Associate Professor Naoya Uchida of The Institute of Medical Science, The University of Tokyo in Japan and co-researchers at National Heart Lung and Blood Institutes (NHLBI) / National Institute of Diabetes and Digestive and Kidney Diseases (NIDDK), National Institutes of Health (NIH) and St. Jude Children's Research Hospital(SJCRH) in the U.S. demonstrate that co-expression of truncated human erythropoietin receptors (thEpoR) enhances erythropoiesis of gene-modified cells, resulting in improvement of the phenotypic effect of a therapeutic vector in erythroid cells in xenograft mouse and autologous non-human primate transplantation models. It was published in "Science Translational Medicine" on April 28, 2021.

 

Abstract

Hematopoietic stem cell gene therapy for hemoglobin disorders, including sickle cell disease, requires high-efficiency lentiviral gene transfer and robust therapeutic globin expression in erythroid cells. Erythropoietin is a key cytokine for erythroid proliferation and differentiation (erythropoiesis), and truncated human erythropoietin receptors (thEpoR) have been reported in familial polycythemia. We reasoned that co-expression of thEpoR could enhance the phenotypic effect of a therapeutic vector in erythroid cells in xenograft mouse and autologous non-human primate transplantation models. We generated thEpoR by deleting 40 amino acids from the C-terminus, allowing for erythropoietin-dependent enhanced erythropoiesis of gene-modified cells. We then designed lentiviral vectors encoding both thEpoR and B-cell lymphoma/leukemia 11A (BCL11A)-targeting microRNA-adapted short hairpin RNA (shmiR BCL11A) driven by an erythroid-specific promoter. thEpoR expression enhanced erythropoiesis among gene-modified cells in vitro. We then transplanted lentiviral vector gene-modified CD34+ cells with erythroid-specific expression of both thEpoR and shmiR BCL11A and compared these to cells modified with shmiR BCL11A alone. We found that thEpoR enhanced shmiR BCL11A-based fetal hemoglobin (HbF) induction in both xenograft mice and rhesus macaques, whereas HbF induction with shmiR BCL11A alone, though robust, was transient. thEpoR/shmiR BCL11A co-expression allowed for sustained HbF induction at 20-25% in rhesus macaques for 1 year. In summary, we developed erythroid-specific thEpoR/shmiR BCL11A-expressing vectors, enhancing HbF induction in xenograft mice and rhesus macaques. The sustained HbF induction achieved by addition of both thEpoR and shmiR BCL11A may represent a viable gene therapy strategy for hemoglobin disorders.

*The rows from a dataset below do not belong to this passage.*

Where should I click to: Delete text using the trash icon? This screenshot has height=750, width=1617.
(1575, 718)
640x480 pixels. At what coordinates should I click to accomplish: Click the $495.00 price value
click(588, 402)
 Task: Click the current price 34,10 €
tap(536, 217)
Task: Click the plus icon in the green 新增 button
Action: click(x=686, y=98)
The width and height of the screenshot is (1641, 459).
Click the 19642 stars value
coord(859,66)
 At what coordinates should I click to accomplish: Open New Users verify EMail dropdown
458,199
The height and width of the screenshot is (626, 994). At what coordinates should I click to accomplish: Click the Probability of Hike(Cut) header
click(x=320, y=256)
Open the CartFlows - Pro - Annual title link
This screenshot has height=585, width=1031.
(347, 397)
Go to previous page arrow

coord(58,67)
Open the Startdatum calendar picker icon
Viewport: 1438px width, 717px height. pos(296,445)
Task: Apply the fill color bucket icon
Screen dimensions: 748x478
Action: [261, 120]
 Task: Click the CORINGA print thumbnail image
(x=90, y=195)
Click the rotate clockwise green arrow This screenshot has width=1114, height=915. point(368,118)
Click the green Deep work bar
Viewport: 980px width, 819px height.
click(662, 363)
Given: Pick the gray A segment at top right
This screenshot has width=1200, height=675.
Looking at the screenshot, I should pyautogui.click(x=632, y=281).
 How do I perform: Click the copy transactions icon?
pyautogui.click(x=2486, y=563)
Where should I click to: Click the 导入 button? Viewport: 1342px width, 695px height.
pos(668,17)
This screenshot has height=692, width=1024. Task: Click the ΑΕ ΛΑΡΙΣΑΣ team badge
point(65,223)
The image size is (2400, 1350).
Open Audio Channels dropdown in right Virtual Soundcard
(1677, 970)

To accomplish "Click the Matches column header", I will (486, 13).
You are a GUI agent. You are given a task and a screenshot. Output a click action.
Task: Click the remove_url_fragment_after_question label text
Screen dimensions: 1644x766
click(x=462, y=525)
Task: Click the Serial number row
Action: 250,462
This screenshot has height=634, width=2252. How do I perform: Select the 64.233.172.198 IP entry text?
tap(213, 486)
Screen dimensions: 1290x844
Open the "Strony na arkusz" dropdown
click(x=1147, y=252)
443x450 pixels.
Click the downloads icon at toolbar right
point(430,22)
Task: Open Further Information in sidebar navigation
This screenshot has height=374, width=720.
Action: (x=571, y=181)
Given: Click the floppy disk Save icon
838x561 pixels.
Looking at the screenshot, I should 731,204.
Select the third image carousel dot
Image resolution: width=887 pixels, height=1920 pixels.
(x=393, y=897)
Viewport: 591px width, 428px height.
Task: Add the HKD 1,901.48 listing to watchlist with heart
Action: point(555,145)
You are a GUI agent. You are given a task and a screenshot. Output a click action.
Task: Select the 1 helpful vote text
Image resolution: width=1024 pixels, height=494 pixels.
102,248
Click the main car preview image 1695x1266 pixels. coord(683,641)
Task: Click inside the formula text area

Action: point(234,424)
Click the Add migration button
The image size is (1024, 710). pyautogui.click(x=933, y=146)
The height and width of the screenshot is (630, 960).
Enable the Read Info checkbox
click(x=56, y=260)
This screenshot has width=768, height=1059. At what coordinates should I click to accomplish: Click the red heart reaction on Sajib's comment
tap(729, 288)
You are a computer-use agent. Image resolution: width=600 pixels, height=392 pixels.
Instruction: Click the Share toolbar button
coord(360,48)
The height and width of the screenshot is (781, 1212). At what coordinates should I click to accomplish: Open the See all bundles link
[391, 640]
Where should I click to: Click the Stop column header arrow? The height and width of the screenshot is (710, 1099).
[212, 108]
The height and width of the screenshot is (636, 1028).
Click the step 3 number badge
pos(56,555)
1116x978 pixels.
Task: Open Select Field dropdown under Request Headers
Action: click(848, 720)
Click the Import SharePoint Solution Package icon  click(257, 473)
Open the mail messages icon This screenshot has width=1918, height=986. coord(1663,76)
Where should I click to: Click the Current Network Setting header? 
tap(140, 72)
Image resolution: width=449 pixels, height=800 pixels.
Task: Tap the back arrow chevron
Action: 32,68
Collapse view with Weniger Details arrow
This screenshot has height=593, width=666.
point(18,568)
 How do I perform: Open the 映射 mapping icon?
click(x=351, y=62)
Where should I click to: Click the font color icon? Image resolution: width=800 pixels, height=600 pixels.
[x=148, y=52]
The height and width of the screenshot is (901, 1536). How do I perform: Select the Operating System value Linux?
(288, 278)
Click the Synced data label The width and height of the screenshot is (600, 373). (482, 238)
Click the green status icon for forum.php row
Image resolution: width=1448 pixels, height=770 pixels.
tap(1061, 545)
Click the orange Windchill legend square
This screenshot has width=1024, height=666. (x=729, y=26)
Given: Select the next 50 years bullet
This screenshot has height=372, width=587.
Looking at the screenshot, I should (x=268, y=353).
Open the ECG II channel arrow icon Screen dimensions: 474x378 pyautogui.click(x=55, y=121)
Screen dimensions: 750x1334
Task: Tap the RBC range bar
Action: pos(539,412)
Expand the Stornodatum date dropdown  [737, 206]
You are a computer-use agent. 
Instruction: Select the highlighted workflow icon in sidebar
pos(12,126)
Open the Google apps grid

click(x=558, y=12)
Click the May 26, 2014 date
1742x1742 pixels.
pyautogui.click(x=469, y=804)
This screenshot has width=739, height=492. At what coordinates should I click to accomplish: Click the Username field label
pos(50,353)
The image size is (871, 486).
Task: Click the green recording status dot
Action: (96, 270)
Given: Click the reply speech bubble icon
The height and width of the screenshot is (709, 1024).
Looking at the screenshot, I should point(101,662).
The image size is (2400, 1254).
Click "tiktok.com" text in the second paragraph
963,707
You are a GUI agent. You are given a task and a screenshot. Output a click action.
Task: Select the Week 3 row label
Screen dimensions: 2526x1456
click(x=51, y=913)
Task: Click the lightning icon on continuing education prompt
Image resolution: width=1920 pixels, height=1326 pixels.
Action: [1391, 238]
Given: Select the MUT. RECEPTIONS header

Enhanced erythropoiesis of gene-modified erythroid cells in gene therapy for sickle cell disease (SCD). Truncated human erythropoietin receptor (thEpoR) enhances erythropoietin-mediated erythropoiesis in gene-modified cells, enabling improved therapeutic effect (such as fetal hemoglobin induction) in hematopoietic stem cell (HSC) gene therapy in SCD.